Description of the task:
Return exactly the lines that run from the one containing "Viewport: 2464px width, 1506px height." to the end of the entries, with both ends included.

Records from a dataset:
_ _ _ _ _ _ _

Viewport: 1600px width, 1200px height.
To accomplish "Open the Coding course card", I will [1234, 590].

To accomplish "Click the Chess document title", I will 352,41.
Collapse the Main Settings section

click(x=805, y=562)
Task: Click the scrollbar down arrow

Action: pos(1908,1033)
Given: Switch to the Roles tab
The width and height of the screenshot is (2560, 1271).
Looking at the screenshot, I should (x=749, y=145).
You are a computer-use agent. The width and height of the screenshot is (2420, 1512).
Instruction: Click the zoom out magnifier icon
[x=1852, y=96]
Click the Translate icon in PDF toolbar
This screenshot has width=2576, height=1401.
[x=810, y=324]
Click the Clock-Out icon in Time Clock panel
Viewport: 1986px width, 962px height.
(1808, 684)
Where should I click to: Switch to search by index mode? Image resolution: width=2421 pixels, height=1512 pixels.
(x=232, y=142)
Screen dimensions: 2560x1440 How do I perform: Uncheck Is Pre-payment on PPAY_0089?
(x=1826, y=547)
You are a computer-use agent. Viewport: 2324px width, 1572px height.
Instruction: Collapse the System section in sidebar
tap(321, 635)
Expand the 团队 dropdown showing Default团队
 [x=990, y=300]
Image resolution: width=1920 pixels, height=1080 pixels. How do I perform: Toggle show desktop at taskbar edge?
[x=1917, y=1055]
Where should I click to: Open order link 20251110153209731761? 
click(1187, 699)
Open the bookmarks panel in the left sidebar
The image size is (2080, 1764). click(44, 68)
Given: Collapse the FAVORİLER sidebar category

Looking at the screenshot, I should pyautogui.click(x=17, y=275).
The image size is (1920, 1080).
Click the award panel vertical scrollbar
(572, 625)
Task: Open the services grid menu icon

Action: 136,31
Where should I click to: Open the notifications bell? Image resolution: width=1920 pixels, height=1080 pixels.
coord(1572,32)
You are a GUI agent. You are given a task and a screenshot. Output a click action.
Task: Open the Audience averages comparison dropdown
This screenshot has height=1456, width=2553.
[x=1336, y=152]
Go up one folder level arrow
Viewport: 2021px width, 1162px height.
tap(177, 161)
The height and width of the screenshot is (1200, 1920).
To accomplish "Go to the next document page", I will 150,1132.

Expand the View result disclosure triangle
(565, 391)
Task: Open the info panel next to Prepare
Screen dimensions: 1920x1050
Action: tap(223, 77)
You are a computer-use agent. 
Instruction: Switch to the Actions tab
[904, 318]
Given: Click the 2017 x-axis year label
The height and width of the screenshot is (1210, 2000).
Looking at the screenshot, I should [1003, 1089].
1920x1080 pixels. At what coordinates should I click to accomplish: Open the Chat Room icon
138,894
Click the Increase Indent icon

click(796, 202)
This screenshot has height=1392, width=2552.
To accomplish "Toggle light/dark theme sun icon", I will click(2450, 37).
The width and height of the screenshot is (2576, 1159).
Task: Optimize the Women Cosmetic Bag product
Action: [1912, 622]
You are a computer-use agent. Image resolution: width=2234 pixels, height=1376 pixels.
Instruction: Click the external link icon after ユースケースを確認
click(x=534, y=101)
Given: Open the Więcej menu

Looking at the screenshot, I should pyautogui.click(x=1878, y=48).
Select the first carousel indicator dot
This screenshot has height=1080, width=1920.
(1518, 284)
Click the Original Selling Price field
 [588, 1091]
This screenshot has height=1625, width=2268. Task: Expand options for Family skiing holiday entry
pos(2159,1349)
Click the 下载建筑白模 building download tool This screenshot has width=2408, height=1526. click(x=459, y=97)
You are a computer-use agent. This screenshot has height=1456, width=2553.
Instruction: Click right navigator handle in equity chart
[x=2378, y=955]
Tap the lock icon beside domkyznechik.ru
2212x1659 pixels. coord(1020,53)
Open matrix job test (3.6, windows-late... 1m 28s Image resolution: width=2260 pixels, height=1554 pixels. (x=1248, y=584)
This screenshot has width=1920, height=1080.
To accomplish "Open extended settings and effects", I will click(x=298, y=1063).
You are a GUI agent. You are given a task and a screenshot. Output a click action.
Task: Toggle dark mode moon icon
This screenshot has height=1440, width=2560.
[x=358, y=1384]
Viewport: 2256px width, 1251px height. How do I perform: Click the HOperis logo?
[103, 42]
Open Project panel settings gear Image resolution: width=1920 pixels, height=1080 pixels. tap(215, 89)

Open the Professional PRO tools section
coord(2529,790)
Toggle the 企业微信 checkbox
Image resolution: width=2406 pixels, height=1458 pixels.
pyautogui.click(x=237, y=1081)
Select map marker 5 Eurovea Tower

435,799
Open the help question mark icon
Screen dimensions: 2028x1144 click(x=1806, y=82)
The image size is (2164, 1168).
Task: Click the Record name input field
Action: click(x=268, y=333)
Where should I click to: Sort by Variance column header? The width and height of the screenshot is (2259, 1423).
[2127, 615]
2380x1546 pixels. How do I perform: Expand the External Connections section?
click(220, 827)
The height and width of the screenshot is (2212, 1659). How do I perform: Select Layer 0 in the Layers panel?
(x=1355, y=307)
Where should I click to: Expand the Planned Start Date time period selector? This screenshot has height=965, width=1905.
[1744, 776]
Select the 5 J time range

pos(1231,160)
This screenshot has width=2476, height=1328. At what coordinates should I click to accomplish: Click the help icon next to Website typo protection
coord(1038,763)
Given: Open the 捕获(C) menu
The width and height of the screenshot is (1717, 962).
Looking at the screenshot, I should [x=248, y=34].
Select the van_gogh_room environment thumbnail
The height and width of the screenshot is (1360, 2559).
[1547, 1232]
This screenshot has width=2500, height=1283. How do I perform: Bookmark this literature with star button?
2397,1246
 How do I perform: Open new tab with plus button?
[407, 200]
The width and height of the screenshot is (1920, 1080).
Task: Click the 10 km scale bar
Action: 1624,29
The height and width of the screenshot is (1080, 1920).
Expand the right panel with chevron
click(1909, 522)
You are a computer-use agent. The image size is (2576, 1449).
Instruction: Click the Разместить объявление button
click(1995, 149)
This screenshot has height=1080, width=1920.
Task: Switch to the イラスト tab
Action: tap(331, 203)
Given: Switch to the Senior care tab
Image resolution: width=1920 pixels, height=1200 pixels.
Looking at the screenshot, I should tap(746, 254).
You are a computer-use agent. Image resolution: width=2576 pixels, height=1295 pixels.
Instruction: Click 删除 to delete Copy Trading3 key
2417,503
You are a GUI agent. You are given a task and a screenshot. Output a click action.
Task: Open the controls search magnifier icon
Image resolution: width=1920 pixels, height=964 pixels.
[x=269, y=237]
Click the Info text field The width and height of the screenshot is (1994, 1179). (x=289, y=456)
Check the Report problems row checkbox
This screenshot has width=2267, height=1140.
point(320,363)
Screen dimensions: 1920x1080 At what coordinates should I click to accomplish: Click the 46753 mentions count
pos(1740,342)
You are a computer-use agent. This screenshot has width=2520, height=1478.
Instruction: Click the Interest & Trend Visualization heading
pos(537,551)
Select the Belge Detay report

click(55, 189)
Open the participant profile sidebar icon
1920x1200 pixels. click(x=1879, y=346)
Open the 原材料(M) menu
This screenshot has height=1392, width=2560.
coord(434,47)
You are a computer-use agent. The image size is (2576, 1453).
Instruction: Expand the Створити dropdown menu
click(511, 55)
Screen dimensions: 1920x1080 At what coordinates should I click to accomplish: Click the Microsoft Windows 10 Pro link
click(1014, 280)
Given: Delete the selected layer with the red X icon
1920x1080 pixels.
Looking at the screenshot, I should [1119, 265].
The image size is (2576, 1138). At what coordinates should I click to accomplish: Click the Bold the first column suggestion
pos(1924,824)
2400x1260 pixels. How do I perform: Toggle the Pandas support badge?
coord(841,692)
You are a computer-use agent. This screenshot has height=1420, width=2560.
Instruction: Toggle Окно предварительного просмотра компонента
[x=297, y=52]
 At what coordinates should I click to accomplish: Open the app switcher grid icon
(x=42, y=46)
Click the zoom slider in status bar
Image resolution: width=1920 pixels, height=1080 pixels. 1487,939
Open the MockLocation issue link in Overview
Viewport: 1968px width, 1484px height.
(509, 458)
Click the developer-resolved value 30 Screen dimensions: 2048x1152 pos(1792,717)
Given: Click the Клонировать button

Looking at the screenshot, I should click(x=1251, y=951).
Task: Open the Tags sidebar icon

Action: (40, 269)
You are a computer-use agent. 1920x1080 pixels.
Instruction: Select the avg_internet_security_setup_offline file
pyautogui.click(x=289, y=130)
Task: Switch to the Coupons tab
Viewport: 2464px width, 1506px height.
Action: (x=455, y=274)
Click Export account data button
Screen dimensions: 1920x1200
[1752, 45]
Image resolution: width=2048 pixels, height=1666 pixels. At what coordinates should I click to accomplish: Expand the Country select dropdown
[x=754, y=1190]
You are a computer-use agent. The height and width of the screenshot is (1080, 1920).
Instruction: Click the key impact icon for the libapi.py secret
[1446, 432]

_ _ _ _ _ _ _

Expected output:
Viewport: 2464px width, 1506px height.
Action: (x=455, y=274)
Click Export account data button
Screen dimensions: 1920x1200
[1752, 45]
Image resolution: width=2048 pixels, height=1666 pixels. At what coordinates should I click to accomplish: Expand the Country select dropdown
[x=754, y=1190]
You are a computer-use agent. The height and width of the screenshot is (1080, 1920).
Instruction: Click the key impact icon for the libapi.py secret
[1446, 432]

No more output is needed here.